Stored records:
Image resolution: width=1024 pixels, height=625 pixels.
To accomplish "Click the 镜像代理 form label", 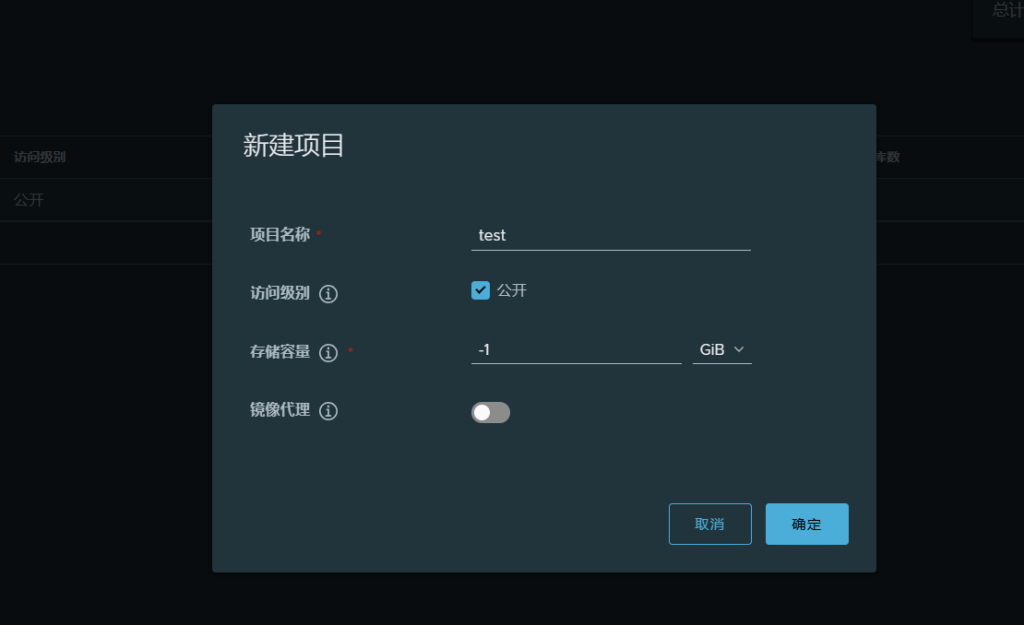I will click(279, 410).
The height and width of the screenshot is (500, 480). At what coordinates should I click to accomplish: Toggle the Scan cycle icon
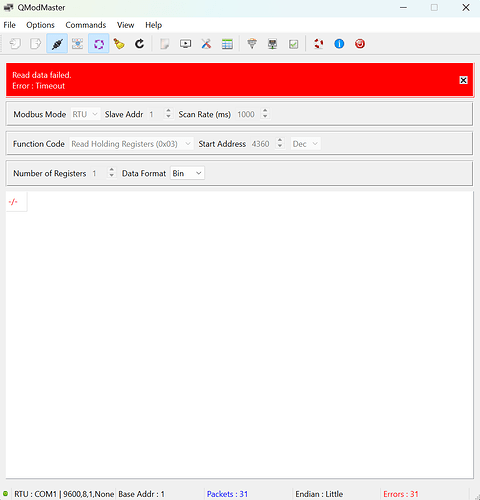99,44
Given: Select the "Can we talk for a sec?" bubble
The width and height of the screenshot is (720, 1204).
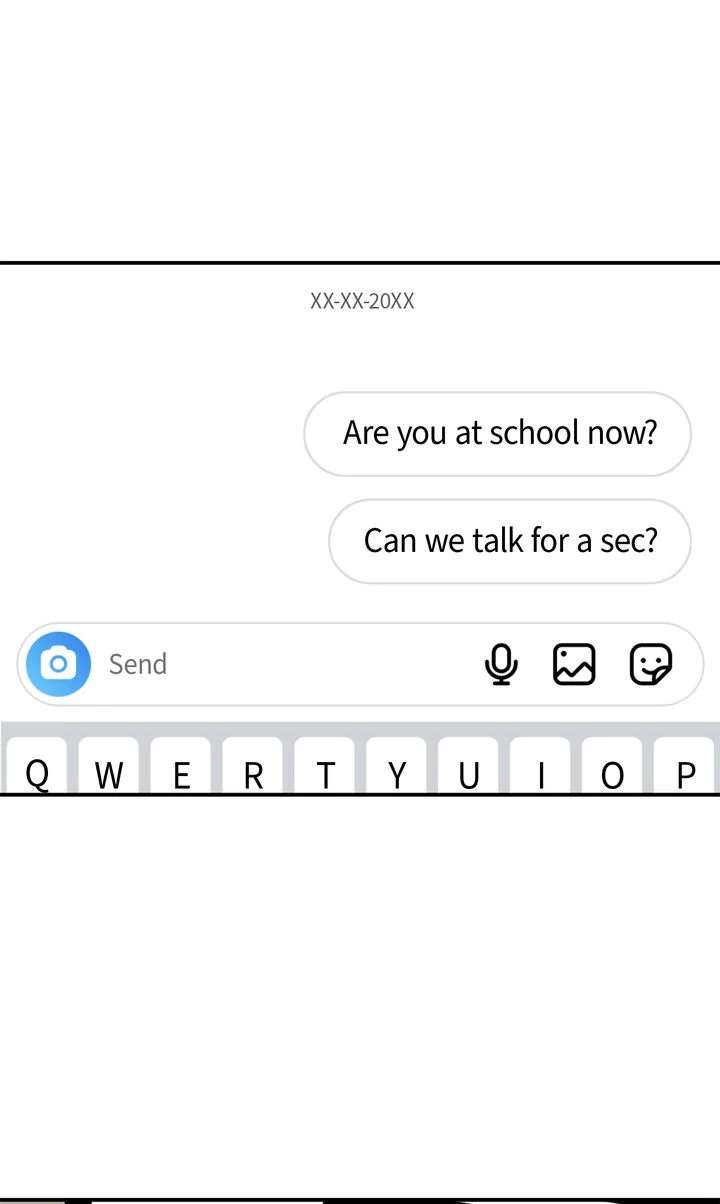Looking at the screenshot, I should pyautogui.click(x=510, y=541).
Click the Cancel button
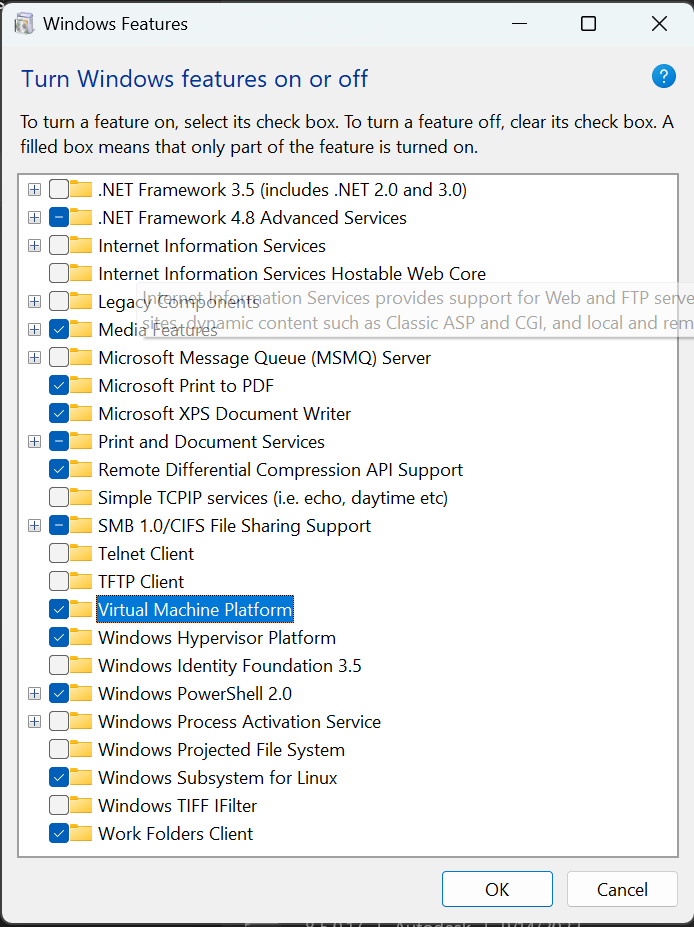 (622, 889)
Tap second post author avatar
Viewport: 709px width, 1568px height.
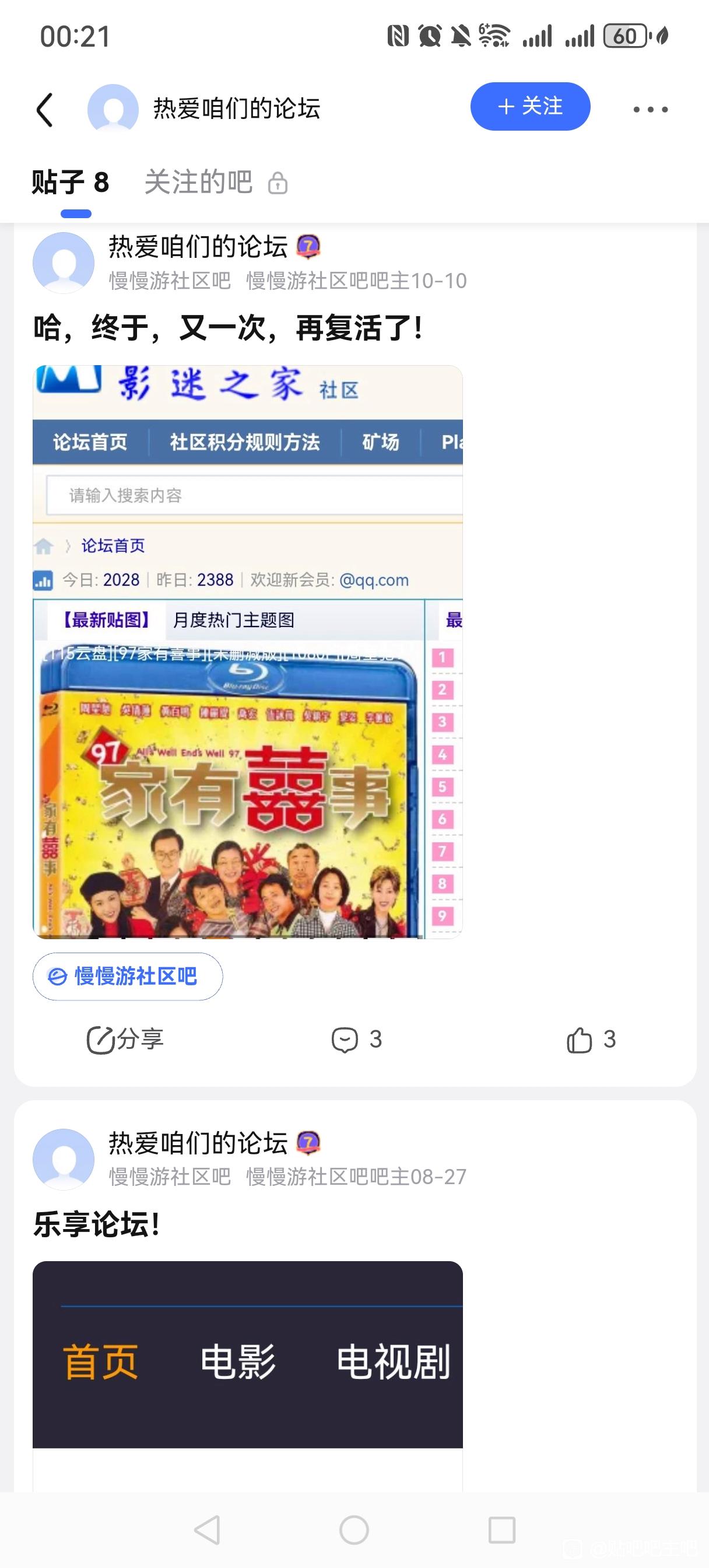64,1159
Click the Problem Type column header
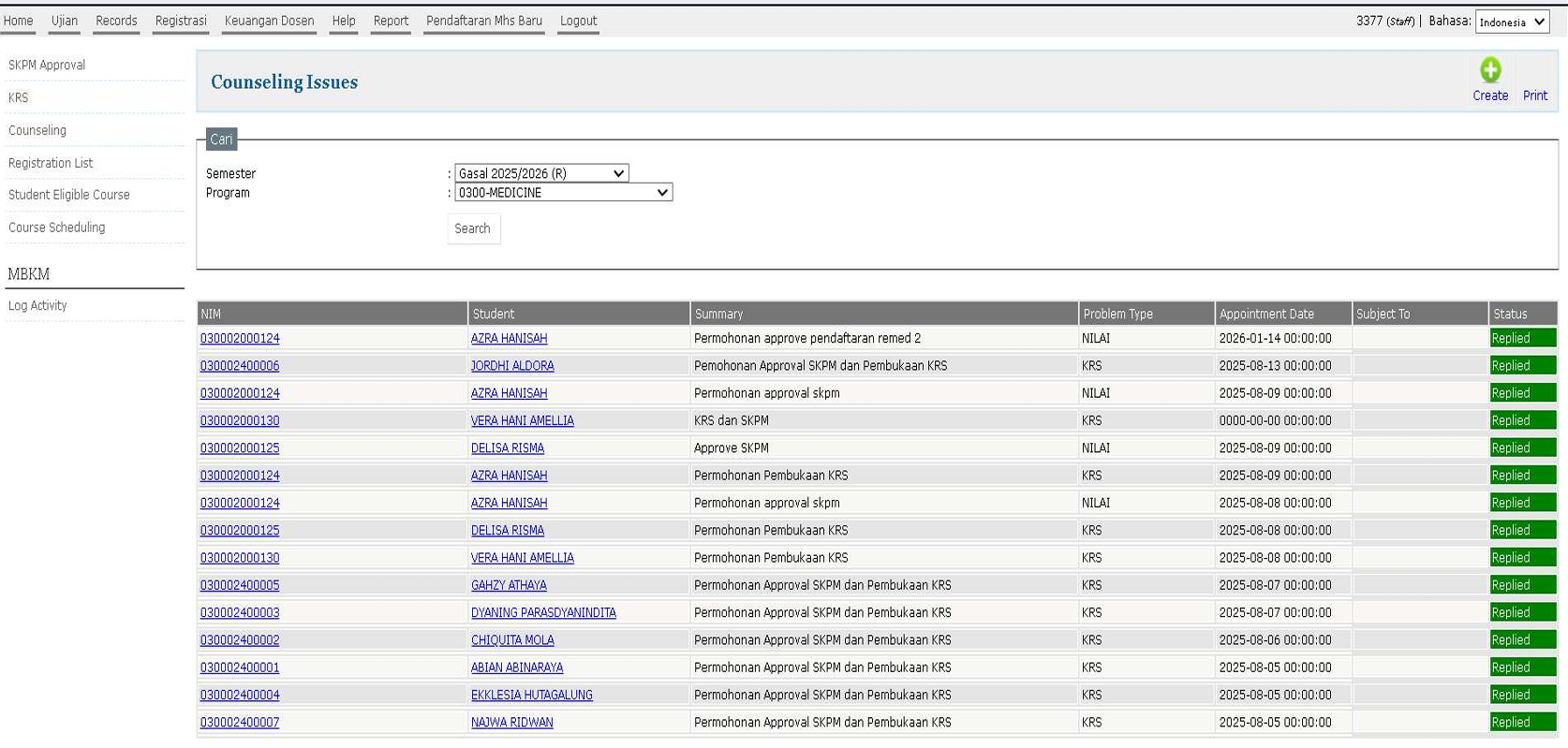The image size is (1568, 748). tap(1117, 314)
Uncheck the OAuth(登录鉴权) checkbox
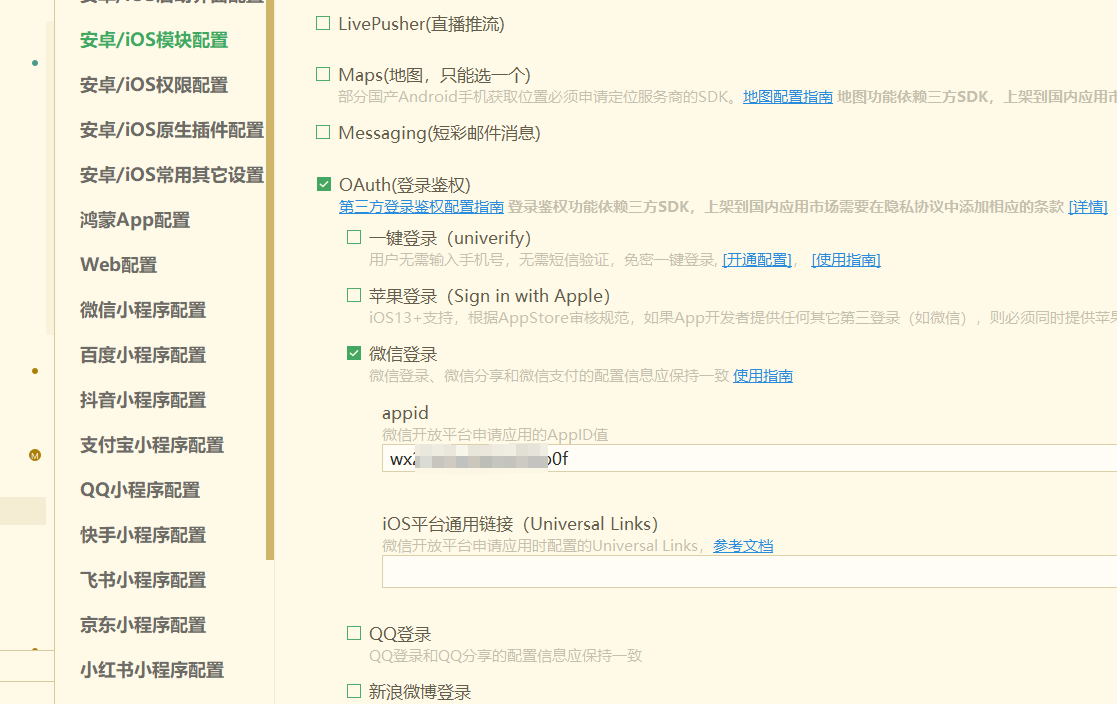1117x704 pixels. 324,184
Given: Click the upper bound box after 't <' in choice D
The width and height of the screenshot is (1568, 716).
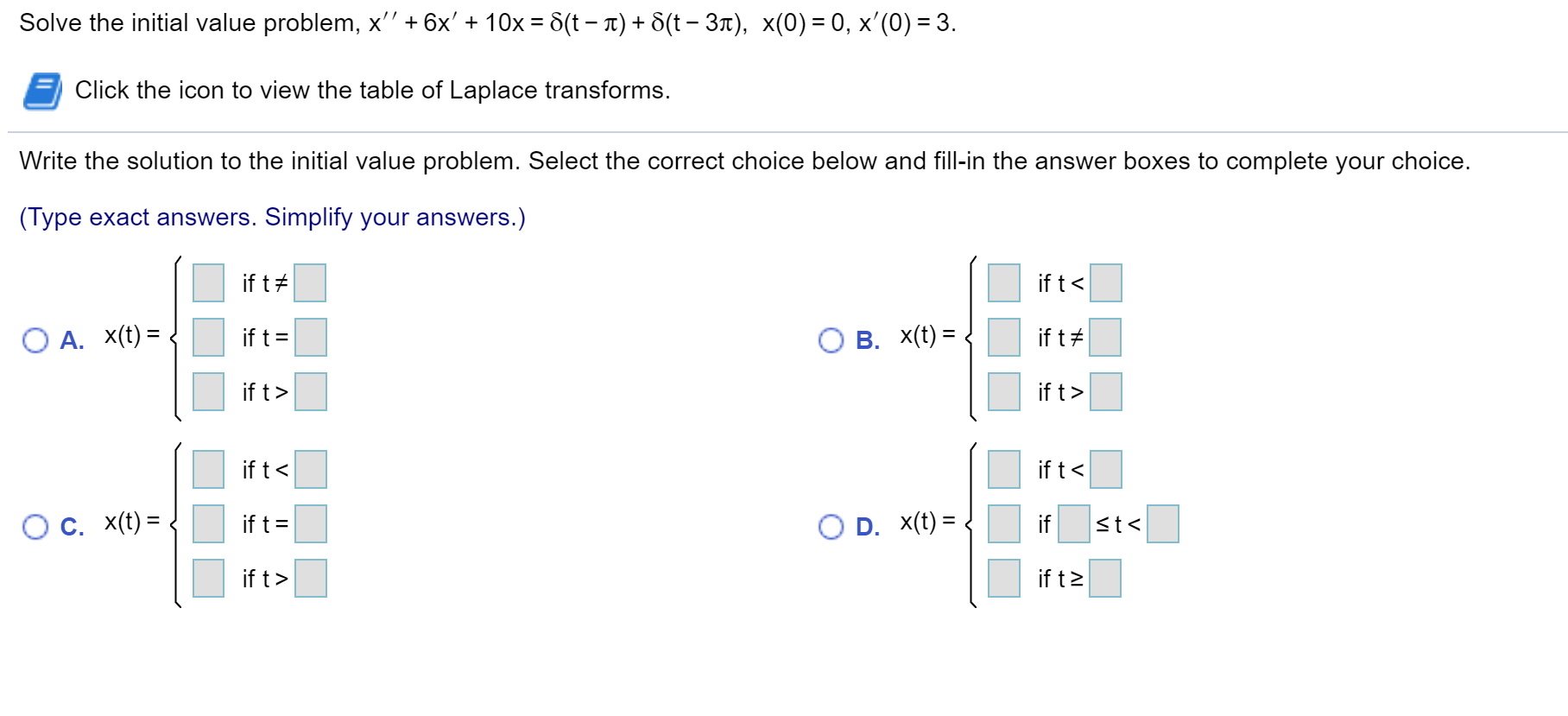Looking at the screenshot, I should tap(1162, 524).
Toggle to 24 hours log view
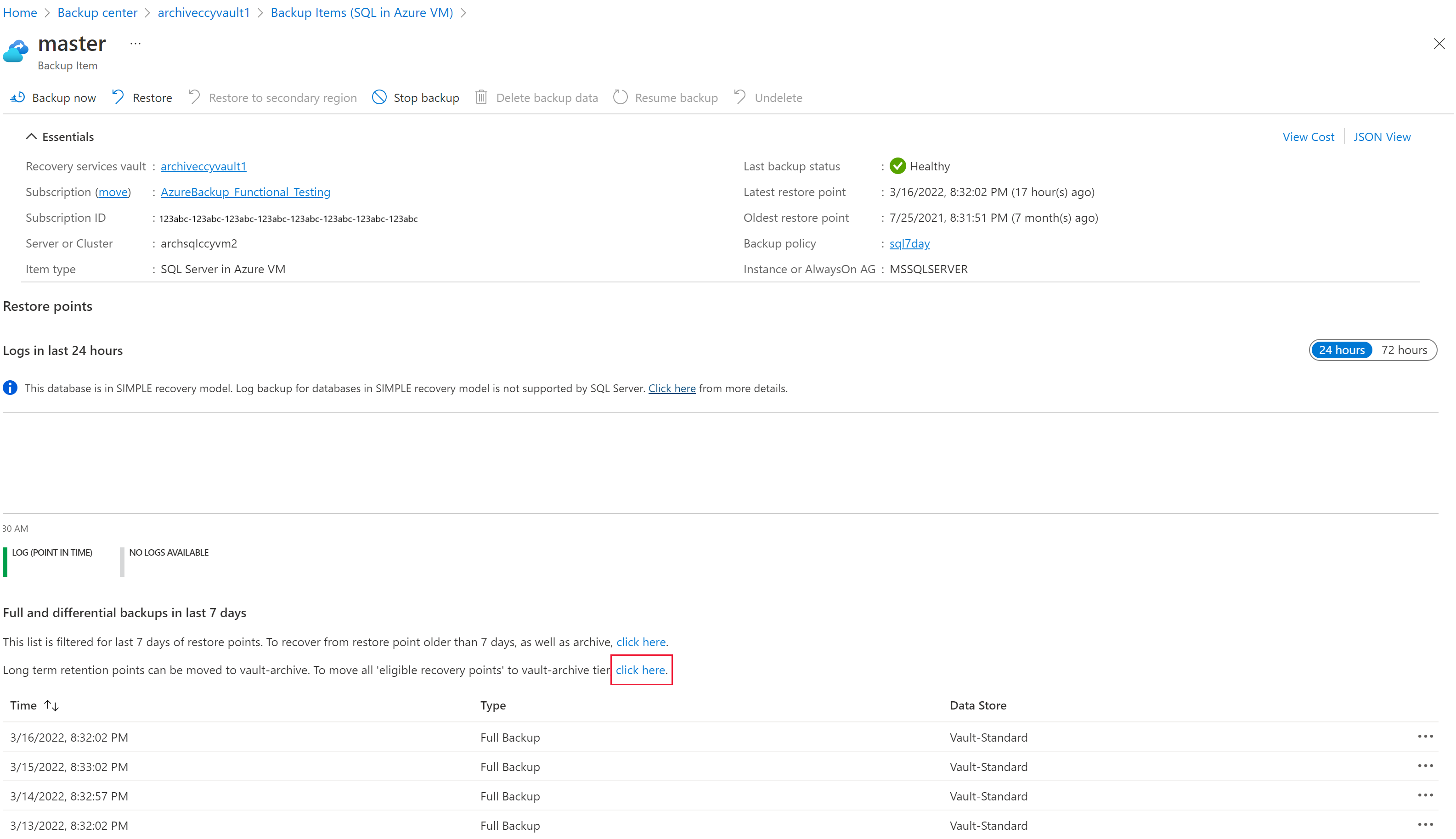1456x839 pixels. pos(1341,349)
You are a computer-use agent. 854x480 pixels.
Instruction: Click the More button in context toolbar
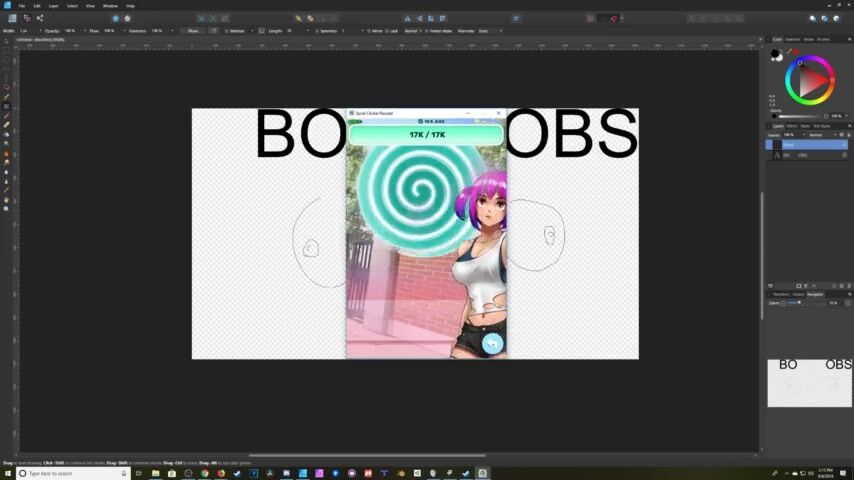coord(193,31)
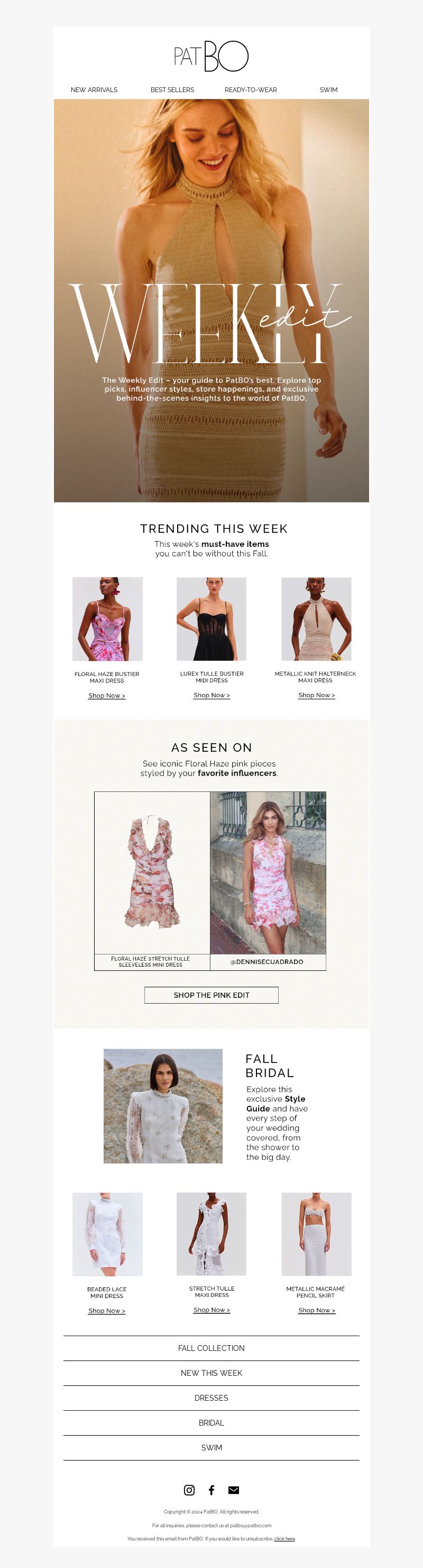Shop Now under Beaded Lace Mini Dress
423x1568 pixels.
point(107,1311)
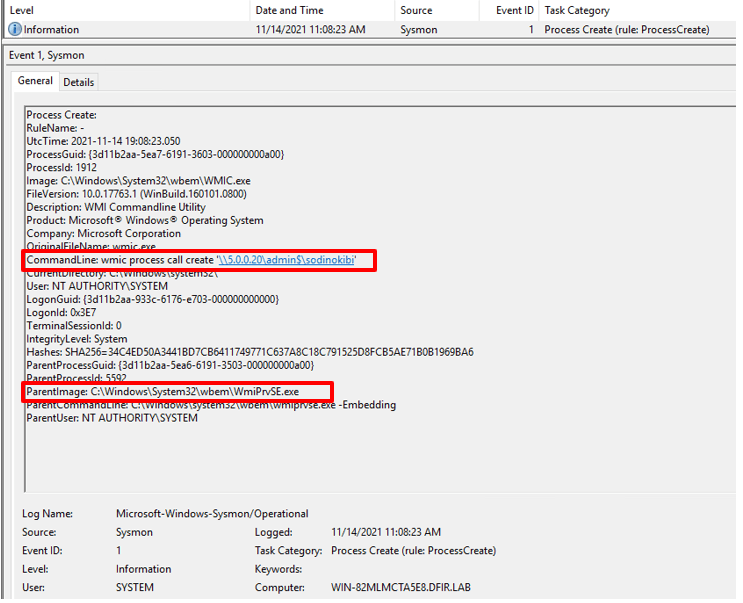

What you are asked to do
What is needed is an exact transcription of the lines from the one holding "You are a computer-use agent. 854x480 pixels." to the end of the data, with every picture left out.

Answer to the problem
You are a computer-use agent. 854x480 pixels.
Instruction: Click the More button in context toolbar
coord(193,31)
Shop Now under Beaded Lace Mini Dress
423x1568 pixels.
point(107,1311)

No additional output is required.